*** Block opens ***
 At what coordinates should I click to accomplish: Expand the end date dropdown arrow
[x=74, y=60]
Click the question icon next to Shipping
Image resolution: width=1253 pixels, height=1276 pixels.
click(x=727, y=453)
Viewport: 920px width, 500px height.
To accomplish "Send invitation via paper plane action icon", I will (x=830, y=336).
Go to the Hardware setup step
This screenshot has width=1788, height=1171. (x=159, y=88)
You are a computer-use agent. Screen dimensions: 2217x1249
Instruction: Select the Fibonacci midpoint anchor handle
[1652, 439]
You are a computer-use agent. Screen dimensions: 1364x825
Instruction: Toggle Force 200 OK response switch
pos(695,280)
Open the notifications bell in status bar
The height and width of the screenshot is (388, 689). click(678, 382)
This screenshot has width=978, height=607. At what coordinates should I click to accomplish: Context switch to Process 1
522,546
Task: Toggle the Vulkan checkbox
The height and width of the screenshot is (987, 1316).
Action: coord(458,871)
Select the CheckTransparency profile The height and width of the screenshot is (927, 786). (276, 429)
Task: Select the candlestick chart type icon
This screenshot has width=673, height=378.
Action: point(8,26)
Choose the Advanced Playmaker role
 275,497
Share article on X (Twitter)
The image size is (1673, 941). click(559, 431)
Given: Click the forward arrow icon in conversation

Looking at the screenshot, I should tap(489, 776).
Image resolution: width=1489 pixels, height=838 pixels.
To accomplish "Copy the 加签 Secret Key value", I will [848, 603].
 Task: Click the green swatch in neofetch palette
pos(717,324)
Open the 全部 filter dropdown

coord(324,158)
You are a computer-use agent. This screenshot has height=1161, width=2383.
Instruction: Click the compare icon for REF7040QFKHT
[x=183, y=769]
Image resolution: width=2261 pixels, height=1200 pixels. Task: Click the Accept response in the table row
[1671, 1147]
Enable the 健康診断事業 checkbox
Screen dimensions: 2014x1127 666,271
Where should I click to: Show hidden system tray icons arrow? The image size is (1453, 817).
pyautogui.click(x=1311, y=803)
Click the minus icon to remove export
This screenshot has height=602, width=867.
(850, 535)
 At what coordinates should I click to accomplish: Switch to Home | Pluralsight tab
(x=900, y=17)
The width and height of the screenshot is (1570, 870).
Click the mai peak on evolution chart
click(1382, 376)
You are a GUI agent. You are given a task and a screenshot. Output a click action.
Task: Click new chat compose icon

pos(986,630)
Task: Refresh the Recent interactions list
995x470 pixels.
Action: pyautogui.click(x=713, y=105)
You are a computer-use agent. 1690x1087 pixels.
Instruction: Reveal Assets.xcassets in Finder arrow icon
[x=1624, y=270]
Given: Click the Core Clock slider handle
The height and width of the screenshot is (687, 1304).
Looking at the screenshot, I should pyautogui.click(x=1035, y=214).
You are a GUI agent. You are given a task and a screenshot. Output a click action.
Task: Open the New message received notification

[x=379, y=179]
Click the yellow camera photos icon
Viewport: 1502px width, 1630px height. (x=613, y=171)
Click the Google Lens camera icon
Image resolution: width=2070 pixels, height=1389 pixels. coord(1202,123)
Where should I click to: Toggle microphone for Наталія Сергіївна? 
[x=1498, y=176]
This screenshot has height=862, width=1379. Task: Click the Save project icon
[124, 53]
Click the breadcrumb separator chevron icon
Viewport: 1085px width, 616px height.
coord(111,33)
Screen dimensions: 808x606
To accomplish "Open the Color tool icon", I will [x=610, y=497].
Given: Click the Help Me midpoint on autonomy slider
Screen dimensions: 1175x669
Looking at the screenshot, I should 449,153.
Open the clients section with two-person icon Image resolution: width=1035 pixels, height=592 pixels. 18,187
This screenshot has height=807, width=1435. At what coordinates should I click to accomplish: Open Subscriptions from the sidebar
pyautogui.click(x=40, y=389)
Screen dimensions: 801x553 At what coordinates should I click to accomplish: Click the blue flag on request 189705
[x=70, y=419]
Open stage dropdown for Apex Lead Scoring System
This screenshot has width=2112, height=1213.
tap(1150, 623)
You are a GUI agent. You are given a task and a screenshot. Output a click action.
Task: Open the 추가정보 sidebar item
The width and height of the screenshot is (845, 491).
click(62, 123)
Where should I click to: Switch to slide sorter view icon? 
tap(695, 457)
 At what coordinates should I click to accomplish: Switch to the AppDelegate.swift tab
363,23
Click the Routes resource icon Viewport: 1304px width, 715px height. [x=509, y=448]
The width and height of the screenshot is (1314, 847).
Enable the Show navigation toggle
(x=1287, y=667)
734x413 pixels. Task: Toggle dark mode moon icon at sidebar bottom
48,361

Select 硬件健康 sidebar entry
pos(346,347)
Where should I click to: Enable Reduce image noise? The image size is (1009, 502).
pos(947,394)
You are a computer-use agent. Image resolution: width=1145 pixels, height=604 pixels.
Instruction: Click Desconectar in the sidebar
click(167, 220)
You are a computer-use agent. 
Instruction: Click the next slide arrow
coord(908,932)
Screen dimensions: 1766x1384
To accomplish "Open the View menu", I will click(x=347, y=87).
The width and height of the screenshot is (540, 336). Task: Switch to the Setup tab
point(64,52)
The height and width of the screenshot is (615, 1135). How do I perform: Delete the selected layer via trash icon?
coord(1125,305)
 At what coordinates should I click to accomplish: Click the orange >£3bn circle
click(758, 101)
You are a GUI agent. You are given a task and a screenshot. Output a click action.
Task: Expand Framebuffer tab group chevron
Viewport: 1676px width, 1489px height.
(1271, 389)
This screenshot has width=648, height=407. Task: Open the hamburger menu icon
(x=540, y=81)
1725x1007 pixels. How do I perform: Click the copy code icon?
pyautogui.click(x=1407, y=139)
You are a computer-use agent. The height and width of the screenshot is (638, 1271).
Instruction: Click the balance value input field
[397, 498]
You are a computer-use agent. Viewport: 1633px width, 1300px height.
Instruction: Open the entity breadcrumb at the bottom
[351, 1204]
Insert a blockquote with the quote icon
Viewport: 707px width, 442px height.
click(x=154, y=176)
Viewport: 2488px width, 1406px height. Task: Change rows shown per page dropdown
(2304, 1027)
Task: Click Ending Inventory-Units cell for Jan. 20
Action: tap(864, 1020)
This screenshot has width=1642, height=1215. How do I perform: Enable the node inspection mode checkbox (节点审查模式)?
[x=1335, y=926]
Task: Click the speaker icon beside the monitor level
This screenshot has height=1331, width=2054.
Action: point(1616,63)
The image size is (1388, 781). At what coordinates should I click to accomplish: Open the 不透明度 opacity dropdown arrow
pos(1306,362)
*** Block closes ***
--- What you have to do ---
Gather up every line from the listing above in which the word "will" occurs.

--- Result ---
To accomplish "Send invitation via paper plane action icon", I will (x=830, y=336).
To accomplish "Copy the 加签 Secret Key value", I will [848, 603].
To accomplish "Open the Color tool icon", I will [x=610, y=497].
To accomplish "Open the View menu", I will click(x=347, y=87).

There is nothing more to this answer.